In other words, if the change reflects in future api requests immediately, don't bother waiting. If it has a possibility of being rolled back, maybe wait for more info.

We want to supply a consistency model such that running dnscontrol twice consecutively should result in zero corrections the second time wherever possible.

masterzen commented 7 years ago

Hi,

I've updated the PR #175 with the latest changes, including the registrar provider and documentation. Feel free to merge if you think this is correct and match your expectation level.

BTW, I noticed that the Route53 is waiting for the registrar update to be applied. Based on the discussion we had earlier @captncraig, the ovh provider doesn't wait (it just assures that the API returns a "work will be done" status). I changed the GetNameservers function to return a view of the changes instead of the hosted zone DNS, so that it is now idempotent.

Also, OVH unfortunately doesn't support setting manually apex NS in the hosted zone, so most dual providers scenario can't be achieved (I opened a ticket, we'll see what they answer).

Thanks, Brice

masterzen commented 7 years ago

Latest news: the fine folks at OVH have added support for adding apex NS records in their zone. I'm going to modify the PR to take advantage of this, and thus enable full dual provider on OVH.

Still, I have a question regarding dual providers scenario. I'm currently having panic errors because of duplicate nameservers.

I have the following dnsconfig.js:

var REG_OVH = NewRegistrar('ovh', 'OVH');
var ovh = NewDnsProvider("ovh", "OVH");
var route53 = NewDnsProvider("r53", "ROUTE53");

D("dnscontroltest.ovh", REG_OVH, DnsProvider(ovh, 2), DnsProvider(route53, 2),
    DefaultTTL(3600),
    A("xyz", "1.2.3.4")
);

Now, I'm in a state where I correctly added the NS to the OVH registrar containing both the OVH NS and 2 of the R53 NS.

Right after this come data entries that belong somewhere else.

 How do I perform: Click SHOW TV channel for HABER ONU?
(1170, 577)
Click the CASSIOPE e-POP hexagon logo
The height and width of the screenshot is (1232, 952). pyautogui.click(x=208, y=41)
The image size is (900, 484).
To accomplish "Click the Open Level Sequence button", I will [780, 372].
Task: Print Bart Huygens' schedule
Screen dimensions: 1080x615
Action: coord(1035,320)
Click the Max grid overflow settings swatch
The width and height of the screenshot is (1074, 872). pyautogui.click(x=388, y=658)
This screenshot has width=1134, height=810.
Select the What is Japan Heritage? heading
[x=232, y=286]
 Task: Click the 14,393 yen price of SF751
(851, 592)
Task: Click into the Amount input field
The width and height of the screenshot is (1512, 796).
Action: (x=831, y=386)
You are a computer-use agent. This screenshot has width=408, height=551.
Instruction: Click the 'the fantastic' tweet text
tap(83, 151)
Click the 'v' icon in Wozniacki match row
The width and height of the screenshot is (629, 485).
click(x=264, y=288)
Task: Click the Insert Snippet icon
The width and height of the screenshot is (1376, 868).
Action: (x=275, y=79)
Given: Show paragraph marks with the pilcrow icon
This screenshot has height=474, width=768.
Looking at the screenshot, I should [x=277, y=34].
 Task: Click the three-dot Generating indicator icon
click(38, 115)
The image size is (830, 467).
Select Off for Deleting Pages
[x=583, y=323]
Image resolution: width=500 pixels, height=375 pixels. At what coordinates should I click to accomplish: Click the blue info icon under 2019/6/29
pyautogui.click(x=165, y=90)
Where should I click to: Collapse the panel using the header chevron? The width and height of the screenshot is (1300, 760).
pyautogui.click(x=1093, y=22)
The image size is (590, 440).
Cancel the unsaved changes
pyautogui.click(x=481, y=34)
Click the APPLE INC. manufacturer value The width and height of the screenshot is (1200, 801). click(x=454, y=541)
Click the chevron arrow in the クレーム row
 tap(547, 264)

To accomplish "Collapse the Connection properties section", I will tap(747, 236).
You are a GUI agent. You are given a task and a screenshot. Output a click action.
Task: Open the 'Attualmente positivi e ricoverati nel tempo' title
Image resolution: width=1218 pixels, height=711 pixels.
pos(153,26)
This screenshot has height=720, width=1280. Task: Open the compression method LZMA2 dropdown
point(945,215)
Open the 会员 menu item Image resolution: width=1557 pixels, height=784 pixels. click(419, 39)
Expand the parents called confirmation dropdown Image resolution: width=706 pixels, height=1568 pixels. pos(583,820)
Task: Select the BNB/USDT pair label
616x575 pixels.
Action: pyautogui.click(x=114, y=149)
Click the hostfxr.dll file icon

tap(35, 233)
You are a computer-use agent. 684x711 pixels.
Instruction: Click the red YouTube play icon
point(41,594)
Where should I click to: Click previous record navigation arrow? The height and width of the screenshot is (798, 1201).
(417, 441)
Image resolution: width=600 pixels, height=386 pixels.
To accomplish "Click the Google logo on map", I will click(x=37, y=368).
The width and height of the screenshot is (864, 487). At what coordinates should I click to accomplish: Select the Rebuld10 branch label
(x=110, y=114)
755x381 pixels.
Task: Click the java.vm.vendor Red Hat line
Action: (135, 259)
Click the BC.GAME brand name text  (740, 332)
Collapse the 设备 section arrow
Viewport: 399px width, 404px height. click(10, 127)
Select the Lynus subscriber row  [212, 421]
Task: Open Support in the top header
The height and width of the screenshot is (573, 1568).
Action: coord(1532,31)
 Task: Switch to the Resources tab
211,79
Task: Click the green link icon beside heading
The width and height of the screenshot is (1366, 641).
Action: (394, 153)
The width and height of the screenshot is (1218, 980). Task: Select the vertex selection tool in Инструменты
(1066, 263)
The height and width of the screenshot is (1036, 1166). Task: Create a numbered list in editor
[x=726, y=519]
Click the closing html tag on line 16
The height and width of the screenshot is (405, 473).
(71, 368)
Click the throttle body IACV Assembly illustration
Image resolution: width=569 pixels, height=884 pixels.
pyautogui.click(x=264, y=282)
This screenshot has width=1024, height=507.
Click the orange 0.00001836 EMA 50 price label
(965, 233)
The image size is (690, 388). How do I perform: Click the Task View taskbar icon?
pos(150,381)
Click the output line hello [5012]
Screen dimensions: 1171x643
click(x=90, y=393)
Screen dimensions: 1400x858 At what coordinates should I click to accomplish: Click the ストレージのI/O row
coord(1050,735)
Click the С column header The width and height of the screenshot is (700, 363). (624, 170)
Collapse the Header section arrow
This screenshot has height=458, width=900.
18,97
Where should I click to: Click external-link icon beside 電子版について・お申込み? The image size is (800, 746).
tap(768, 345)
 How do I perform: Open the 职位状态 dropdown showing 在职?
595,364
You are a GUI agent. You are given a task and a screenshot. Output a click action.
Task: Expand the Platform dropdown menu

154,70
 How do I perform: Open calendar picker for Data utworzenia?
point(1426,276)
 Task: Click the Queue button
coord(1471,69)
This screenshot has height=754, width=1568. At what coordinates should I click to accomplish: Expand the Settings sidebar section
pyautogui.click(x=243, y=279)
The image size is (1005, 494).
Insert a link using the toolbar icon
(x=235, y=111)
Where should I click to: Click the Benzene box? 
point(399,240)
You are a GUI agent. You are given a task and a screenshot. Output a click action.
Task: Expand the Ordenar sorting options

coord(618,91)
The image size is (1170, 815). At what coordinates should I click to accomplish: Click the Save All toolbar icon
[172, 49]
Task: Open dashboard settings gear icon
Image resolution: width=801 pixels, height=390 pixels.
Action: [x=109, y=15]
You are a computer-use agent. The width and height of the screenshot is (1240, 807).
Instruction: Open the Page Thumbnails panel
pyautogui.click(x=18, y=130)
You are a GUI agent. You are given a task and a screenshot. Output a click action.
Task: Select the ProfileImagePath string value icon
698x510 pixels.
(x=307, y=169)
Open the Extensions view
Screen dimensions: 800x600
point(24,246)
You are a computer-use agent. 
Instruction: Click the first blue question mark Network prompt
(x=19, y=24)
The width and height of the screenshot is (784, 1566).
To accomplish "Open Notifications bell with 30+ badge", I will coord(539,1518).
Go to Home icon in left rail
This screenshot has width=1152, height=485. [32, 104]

So next time when dnscontro asks the OVH provider for the list of its known NS, it will happily return all those 4 NS. A bit later the complete list is formed by concatenating 2 NS of each providers, and bad luck the returned list for OVH has the R53 NS entries first. Thus the final list of NS contains duplicate record and we end up panicking here

Am I supposed to filter the returned NS in GetNameServers to return only 'native' (to the provider) NS ?

It doesn't seem to be the case for any providers I have looked to.

Thanks for any explanations, Brice

captncraig commented 7 years ago

You are correct. The purpose of the GetNameservers function is not to get the currently configured nameservers, but to answer "what nameservers should I use to host this zone exclusively on this provider?"

For many providers this can be a simple hard-coded list. Others give you unique nameservers per zone. But you should only ever use OVH nameservers there.

masterzen commented 7 years ago

@captncraig thanks for the explanation, I fixed the OVH provider so that GetNameServers returns the correct information based on your explanation. The PR is also rebased on the current master.

I think I'm now done for this provider, and PR #175 can be merged if you think it is correct. If not, feel free to comment and I'll make sure to fix any issues.

Thanks! Brice

masterzen commented 6 years ago

To my knowledge the OVH provider has been merged, this issue can probably be closed.

tlimoncelli commented 6 years ago

Must have been an oversight. Thanks for checking. I'll close this issue.